Street art isn't a recent phenomenon, but its growing appreciation certainly is. Cities are slowly embracing this art movement that sees talented artists take to the streets to fill blank walls with awe-inspiring murals.
Sometimes commissioned, sometimes completed under the cover of darkness, this temporary art surprises and challenges as it continues to redefine the boundaries of art. From stencils and spray cans to wheatpaste and deconstruction, here are six top cities for checking out street art.
It’s no wonder London has produced the world’s most famous street artist, Banksy. The city’s streets have long been home to clever, colourful and thought provoking street art pieces. In recent years, with the Tate Modern showcasing works from prominent artists around the world, street art is quickly gaining a following.
While getting the opportunity to see one of Banksy’s signature works in person is definitely worth the time it takes to find them, don’t limit yourself in the search for quality pieces in London. Head to East End and keep your eyes peeled for the likes of Shepard Fairey (known for Obama’s iconic campaign poster), Vhils and Invader.

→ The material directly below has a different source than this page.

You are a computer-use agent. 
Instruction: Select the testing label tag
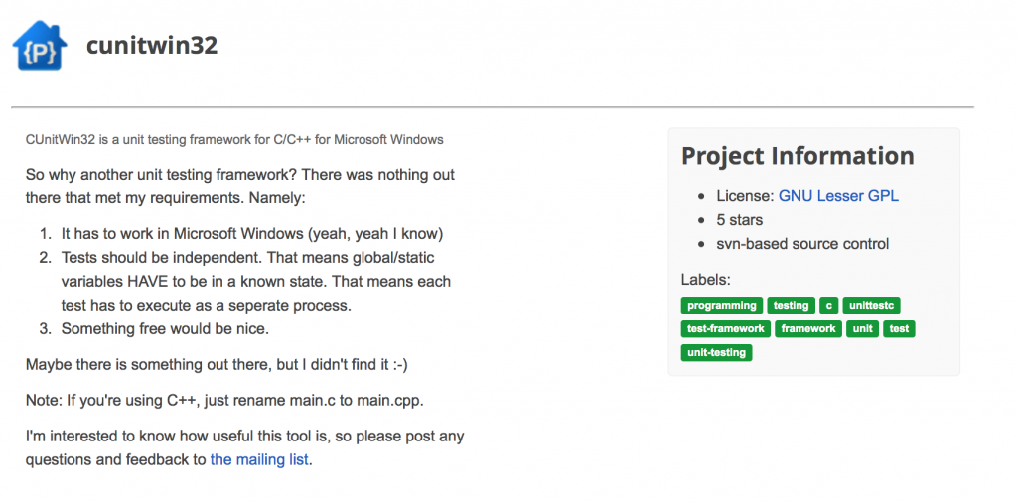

Like London, New York has long been a hotbed of street art with artists continually evolving to create impressive masterpieces for all to enjoy. These days, though, street artists are being commissioned to work their magic rather than sneaking through subway tunnels after dark. The entire city is a canvas for old schoolers and up-and-comers.

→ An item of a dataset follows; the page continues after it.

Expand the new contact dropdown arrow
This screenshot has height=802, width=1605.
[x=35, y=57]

Among the key locations for those that want to see the best of the best is the Bowery Graffiti Wall. It’s history dates back to the 1980s and now showcases some incredible artwork by the likes of Lady Aiko and Os Gêmeos. The Bushwick Collective is another fantastic location for viewing some of the city’s best artworks with pieces by Swoon, Cost and Nychos.

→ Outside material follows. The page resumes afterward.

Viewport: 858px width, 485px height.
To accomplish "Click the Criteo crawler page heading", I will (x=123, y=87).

Melbourne is known for being an epicentre for arts and culture, and with its many hidden laneways, it’s no wonder it has developed an art scene of the street variety. Many of these backstreets have been made over with colourful murals by known names on the street art scene. This includes the great Banksy himself.
Perhaps the most famous of Melbourne’s street art scenes is Hoiser Lane in the heart of the city. Union Lane between Little Collins and Bourke Street is another popular location for street artists. Mainly composed of commissioned works, it was part of the city’s Graffiti Mentoring Project in which young artist and their mentors created incredible works together. Yarra Place is another impressive location to view work by local artists.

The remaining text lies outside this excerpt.